====== Records shown

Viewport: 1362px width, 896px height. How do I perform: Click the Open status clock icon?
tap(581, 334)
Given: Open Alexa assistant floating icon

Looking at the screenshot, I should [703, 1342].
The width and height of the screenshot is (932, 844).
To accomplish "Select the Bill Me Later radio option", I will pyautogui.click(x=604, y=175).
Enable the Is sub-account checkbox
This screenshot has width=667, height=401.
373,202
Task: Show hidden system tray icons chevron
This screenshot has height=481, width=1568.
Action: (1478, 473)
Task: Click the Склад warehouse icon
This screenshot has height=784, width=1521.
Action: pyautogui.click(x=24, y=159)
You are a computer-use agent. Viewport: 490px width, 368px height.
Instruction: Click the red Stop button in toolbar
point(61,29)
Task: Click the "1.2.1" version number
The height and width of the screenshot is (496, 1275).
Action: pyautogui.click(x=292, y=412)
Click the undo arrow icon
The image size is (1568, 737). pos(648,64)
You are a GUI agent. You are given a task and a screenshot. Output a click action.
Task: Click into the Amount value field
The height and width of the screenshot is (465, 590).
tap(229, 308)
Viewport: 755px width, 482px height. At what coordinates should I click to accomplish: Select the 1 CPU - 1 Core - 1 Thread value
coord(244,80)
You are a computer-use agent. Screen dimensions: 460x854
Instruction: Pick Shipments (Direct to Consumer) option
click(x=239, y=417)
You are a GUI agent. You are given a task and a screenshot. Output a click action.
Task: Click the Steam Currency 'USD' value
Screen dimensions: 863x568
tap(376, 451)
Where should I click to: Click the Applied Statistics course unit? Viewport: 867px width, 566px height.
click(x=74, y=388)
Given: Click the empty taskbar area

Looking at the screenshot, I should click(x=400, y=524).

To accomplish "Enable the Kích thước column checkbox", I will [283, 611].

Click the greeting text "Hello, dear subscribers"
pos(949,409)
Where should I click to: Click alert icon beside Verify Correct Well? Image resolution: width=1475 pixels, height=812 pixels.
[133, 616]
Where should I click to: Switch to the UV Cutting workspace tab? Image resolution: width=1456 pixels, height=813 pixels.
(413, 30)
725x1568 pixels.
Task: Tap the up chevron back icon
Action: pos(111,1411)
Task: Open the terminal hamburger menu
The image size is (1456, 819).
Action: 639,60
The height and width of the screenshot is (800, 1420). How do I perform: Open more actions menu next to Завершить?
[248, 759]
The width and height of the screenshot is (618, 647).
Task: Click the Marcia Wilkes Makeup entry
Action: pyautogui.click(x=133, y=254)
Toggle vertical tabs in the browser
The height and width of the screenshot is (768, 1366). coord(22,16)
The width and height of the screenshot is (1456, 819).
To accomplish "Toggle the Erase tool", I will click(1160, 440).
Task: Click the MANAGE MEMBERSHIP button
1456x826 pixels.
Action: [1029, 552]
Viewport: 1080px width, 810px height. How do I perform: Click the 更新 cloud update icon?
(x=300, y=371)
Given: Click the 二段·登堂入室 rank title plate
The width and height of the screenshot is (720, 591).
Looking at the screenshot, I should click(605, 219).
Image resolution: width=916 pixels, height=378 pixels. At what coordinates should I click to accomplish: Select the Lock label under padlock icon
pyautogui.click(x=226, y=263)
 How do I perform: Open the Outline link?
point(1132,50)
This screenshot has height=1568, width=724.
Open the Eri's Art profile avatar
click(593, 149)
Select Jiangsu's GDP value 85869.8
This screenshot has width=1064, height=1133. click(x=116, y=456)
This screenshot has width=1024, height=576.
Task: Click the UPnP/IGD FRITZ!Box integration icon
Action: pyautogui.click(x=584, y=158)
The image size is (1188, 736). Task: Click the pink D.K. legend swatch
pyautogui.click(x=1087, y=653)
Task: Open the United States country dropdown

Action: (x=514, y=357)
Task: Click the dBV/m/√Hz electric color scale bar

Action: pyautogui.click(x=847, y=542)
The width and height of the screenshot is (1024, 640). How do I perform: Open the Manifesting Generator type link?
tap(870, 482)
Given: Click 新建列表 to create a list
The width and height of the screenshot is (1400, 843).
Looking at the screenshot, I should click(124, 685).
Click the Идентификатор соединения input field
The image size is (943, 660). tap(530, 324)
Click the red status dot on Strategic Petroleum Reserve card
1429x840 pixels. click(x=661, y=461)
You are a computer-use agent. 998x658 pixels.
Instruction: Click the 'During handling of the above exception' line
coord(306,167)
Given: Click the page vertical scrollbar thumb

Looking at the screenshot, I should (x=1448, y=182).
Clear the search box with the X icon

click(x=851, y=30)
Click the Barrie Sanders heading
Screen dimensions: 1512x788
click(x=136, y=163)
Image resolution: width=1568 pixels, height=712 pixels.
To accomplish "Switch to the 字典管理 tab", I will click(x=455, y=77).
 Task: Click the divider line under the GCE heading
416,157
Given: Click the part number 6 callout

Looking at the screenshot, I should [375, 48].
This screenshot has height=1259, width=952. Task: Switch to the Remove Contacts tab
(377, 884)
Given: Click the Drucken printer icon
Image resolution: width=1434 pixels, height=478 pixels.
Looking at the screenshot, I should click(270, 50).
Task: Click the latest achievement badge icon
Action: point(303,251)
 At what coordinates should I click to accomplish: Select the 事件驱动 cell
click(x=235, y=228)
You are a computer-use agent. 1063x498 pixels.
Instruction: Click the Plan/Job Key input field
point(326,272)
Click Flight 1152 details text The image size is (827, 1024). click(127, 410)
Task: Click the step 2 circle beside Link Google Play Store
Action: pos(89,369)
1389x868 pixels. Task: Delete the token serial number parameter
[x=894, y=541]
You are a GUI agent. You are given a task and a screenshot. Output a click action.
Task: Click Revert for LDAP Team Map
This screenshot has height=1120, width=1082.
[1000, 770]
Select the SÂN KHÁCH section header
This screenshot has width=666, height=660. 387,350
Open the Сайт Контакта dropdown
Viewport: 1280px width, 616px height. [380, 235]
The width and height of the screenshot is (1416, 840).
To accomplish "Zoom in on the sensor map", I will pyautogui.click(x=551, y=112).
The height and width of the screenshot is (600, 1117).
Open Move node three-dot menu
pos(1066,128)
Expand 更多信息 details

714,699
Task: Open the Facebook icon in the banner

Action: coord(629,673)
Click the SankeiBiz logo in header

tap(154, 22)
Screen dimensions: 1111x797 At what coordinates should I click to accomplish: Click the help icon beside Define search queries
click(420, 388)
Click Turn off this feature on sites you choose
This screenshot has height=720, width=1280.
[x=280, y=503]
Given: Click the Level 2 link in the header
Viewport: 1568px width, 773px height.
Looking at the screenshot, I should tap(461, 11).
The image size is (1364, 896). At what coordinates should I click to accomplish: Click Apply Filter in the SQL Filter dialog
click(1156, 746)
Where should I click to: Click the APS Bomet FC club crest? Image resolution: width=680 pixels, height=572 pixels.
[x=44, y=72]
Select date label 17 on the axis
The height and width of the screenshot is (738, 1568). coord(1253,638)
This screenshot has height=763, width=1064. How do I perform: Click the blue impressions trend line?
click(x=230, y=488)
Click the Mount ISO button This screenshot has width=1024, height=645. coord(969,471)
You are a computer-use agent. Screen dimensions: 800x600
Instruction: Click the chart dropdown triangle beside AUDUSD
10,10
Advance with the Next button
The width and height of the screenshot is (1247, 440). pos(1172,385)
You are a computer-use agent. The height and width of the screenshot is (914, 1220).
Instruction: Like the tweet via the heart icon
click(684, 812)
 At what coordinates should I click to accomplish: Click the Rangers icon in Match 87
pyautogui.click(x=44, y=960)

============

§ **Goal of the exercise**
Copy out every one of the entries above word for word, keeping each line as it appears.

§ **Task response**
Viewport: 1362px width, 896px height. How do I perform: Click the Open status clock icon?
tap(581, 334)
Given: Open Alexa assistant floating icon

Looking at the screenshot, I should [703, 1342].
The width and height of the screenshot is (932, 844).
To accomplish "Select the Bill Me Later radio option", I will pyautogui.click(x=604, y=175).
Enable the Is sub-account checkbox
This screenshot has width=667, height=401.
373,202
Task: Show hidden system tray icons chevron
This screenshot has height=481, width=1568.
Action: (1478, 473)
Task: Click the Склад warehouse icon
This screenshot has height=784, width=1521.
Action: pyautogui.click(x=24, y=159)
You are a computer-use agent. Viewport: 490px width, 368px height.
Instruction: Click the red Stop button in toolbar
point(61,29)
Task: Click the "1.2.1" version number
The height and width of the screenshot is (496, 1275).
Action: pyautogui.click(x=292, y=412)
Click the undo arrow icon
The image size is (1568, 737). pos(648,64)
You are a GUI agent. You are given a task and a screenshot. Output a click action.
Task: Click into the Amount value field
The height and width of the screenshot is (465, 590).
tap(229, 308)
Viewport: 755px width, 482px height. At what coordinates should I click to accomplish: Select the 1 CPU - 1 Core - 1 Thread value
coord(244,80)
You are a computer-use agent. Screen dimensions: 460x854
Instruction: Pick Shipments (Direct to Consumer) option
click(x=239, y=417)
You are a GUI agent. You are given a task and a screenshot. Output a click action.
Task: Click the Steam Currency 'USD' value
Screen dimensions: 863x568
tap(376, 451)
Where should I click to: Click the Applied Statistics course unit? Viewport: 867px width, 566px height.
click(x=74, y=388)
Given: Click the empty taskbar area

Looking at the screenshot, I should click(x=400, y=524).

To accomplish "Enable the Kích thước column checkbox", I will [283, 611].

Click the greeting text "Hello, dear subscribers"
pos(949,409)
Where should I click to: Click alert icon beside Verify Correct Well? Image resolution: width=1475 pixels, height=812 pixels.
[133, 616]
Where should I click to: Switch to the UV Cutting workspace tab? Image resolution: width=1456 pixels, height=813 pixels.
(413, 30)
725x1568 pixels.
Task: Tap the up chevron back icon
Action: pos(111,1411)
Task: Open the terminal hamburger menu
The image size is (1456, 819).
Action: 639,60
The height and width of the screenshot is (800, 1420). How do I perform: Open more actions menu next to Завершить?
[248, 759]
The width and height of the screenshot is (618, 647).
Task: Click the Marcia Wilkes Makeup entry
Action: pyautogui.click(x=133, y=254)
Toggle vertical tabs in the browser
The height and width of the screenshot is (768, 1366). coord(22,16)
The width and height of the screenshot is (1456, 819).
To accomplish "Toggle the Erase tool", I will click(1160, 440).
Task: Click the MANAGE MEMBERSHIP button
1456x826 pixels.
Action: [1029, 552]
Viewport: 1080px width, 810px height. How do I perform: Click the 更新 cloud update icon?
(x=300, y=371)
Given: Click the 二段·登堂入室 rank title plate
The width and height of the screenshot is (720, 591).
Looking at the screenshot, I should click(605, 219).
Image resolution: width=916 pixels, height=378 pixels. At what coordinates should I click to accomplish: Select the Lock label under padlock icon
pyautogui.click(x=226, y=263)
 How do I perform: Open the Outline link?
point(1132,50)
This screenshot has height=1568, width=724.
Open the Eri's Art profile avatar
click(593, 149)
Select Jiangsu's GDP value 85869.8
This screenshot has width=1064, height=1133. click(x=116, y=456)
This screenshot has width=1024, height=576.
Task: Click the UPnP/IGD FRITZ!Box integration icon
Action: pyautogui.click(x=584, y=158)
The image size is (1188, 736). Task: Click the pink D.K. legend swatch
pyautogui.click(x=1087, y=653)
Task: Open the United States country dropdown

Action: (x=514, y=357)
Task: Click the dBV/m/√Hz electric color scale bar

Action: pyautogui.click(x=847, y=542)
The width and height of the screenshot is (1024, 640). How do I perform: Open the Manifesting Generator type link?
tap(870, 482)
Given: Click 新建列表 to create a list
The width and height of the screenshot is (1400, 843).
Looking at the screenshot, I should click(124, 685).
Click the Идентификатор соединения input field
The image size is (943, 660). tap(530, 324)
Click the red status dot on Strategic Petroleum Reserve card
1429x840 pixels. click(x=661, y=461)
You are a computer-use agent. 998x658 pixels.
Instruction: Click the 'During handling of the above exception' line
coord(306,167)
Given: Click the page vertical scrollbar thumb

Looking at the screenshot, I should (x=1448, y=182).
Clear the search box with the X icon

click(x=851, y=30)
Click the Barrie Sanders heading
Screen dimensions: 1512x788
click(x=136, y=163)
Image resolution: width=1568 pixels, height=712 pixels.
To accomplish "Switch to the 字典管理 tab", I will click(x=455, y=77).
 Task: Click the divider line under the GCE heading
416,157
Given: Click the part number 6 callout

Looking at the screenshot, I should [375, 48].
This screenshot has height=1259, width=952. Task: Switch to the Remove Contacts tab
(377, 884)
Given: Click the Drucken printer icon
Image resolution: width=1434 pixels, height=478 pixels.
Looking at the screenshot, I should click(270, 50).
Task: Click the latest achievement badge icon
Action: point(303,251)
 At what coordinates should I click to accomplish: Select the 事件驱动 cell
click(x=235, y=228)
You are a computer-use agent. 1063x498 pixels.
Instruction: Click the Plan/Job Key input field
point(326,272)
Click Flight 1152 details text The image size is (827, 1024). click(127, 410)
Task: Click the step 2 circle beside Link Google Play Store
Action: pos(89,369)
1389x868 pixels. Task: Delete the token serial number parameter
[x=894, y=541]
You are a GUI agent. You are given a task and a screenshot. Output a click action.
Task: Click Revert for LDAP Team Map
This screenshot has height=1120, width=1082.
[1000, 770]
Select the SÂN KHÁCH section header
This screenshot has width=666, height=660. 387,350
Open the Сайт Контакта dropdown
Viewport: 1280px width, 616px height. [380, 235]
The width and height of the screenshot is (1416, 840).
To accomplish "Zoom in on the sensor map", I will pyautogui.click(x=551, y=112).
The height and width of the screenshot is (600, 1117).
Open Move node three-dot menu
pos(1066,128)
Expand 更多信息 details

714,699
Task: Open the Facebook icon in the banner

Action: coord(629,673)
Click the SankeiBiz logo in header

tap(154, 22)
Screen dimensions: 1111x797 At what coordinates should I click to accomplish: Click the help icon beside Define search queries
click(420, 388)
Click Turn off this feature on sites you choose
This screenshot has height=720, width=1280.
[x=280, y=503]
Given: Click the Level 2 link in the header
Viewport: 1568px width, 773px height.
Looking at the screenshot, I should tap(461, 11).
The image size is (1364, 896). At what coordinates should I click to accomplish: Click Apply Filter in the SQL Filter dialog
click(1156, 746)
Where should I click to: Click the APS Bomet FC club crest? Image resolution: width=680 pixels, height=572 pixels.
[x=44, y=72]
Select date label 17 on the axis
The height and width of the screenshot is (738, 1568). coord(1253,638)
This screenshot has height=763, width=1064. How do I perform: Click the blue impressions trend line?
click(x=230, y=488)
Click the Mount ISO button This screenshot has width=1024, height=645. coord(969,471)
You are a computer-use agent. Screen dimensions: 800x600
Instruction: Click the chart dropdown triangle beside AUDUSD
10,10
Advance with the Next button
The width and height of the screenshot is (1247, 440). pos(1172,385)
You are a computer-use agent. The height and width of the screenshot is (914, 1220).
Instruction: Like the tweet via the heart icon
click(684, 812)
 At what coordinates should I click to accomplish: Click the Rangers icon in Match 87
pyautogui.click(x=44, y=960)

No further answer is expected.